---- Exercise materials

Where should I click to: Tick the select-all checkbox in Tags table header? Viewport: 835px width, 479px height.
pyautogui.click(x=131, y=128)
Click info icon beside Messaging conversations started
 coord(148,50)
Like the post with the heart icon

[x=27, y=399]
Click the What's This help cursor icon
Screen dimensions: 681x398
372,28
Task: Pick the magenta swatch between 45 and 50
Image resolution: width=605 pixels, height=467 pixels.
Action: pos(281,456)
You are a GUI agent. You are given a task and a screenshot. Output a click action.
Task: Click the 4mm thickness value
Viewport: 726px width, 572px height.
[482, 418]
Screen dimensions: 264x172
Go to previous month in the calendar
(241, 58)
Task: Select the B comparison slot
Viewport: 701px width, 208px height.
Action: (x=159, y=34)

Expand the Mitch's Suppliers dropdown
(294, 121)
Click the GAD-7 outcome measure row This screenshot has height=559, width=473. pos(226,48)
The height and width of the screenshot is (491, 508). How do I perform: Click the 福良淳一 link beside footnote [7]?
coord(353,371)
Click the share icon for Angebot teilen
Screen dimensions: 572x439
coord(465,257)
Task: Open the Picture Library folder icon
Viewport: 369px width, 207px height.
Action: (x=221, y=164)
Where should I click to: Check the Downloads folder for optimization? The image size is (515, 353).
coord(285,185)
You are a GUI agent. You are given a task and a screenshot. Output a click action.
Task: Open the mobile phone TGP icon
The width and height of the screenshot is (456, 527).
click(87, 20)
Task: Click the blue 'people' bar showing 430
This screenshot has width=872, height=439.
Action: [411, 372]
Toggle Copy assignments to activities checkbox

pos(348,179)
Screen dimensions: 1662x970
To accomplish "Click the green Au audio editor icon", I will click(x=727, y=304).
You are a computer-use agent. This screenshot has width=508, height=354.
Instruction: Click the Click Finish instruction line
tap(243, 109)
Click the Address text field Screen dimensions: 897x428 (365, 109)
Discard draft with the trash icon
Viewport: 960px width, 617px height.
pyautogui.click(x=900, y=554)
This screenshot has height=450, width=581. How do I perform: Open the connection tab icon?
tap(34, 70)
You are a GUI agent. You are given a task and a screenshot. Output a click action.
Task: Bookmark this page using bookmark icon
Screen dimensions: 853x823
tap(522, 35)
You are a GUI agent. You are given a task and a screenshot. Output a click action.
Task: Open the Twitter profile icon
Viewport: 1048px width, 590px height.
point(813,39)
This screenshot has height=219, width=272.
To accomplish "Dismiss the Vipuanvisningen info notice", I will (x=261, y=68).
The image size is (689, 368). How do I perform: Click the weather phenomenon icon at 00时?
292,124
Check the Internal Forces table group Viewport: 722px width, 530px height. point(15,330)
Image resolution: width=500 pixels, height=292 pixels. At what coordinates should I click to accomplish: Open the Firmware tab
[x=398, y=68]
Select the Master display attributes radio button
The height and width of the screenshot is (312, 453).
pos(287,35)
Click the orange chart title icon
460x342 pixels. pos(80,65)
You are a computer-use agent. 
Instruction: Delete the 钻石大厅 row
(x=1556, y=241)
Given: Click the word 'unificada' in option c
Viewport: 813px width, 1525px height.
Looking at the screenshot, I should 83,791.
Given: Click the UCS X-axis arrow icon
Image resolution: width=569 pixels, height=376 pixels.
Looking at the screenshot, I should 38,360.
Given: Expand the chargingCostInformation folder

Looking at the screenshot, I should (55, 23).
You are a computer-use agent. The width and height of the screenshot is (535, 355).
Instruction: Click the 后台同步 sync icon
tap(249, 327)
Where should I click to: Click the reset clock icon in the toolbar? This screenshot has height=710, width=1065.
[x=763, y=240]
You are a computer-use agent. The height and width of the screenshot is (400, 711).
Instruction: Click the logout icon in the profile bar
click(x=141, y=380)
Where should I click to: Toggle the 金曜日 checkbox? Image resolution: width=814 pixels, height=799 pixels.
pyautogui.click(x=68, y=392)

--------

__Exercise details__
Word for word, restate the lines above from the line containing "This screenshot has height=219, width=272." through the line containing "Check the Internal", with both included and nothing else.

__Solution for this task__
This screenshot has height=219, width=272.
To accomplish "Dismiss the Vipuanvisningen info notice", I will (x=261, y=68).
The image size is (689, 368). How do I perform: Click the weather phenomenon icon at 00时?
292,124
Check the Internal Forces table group Viewport: 722px width, 530px height. point(15,330)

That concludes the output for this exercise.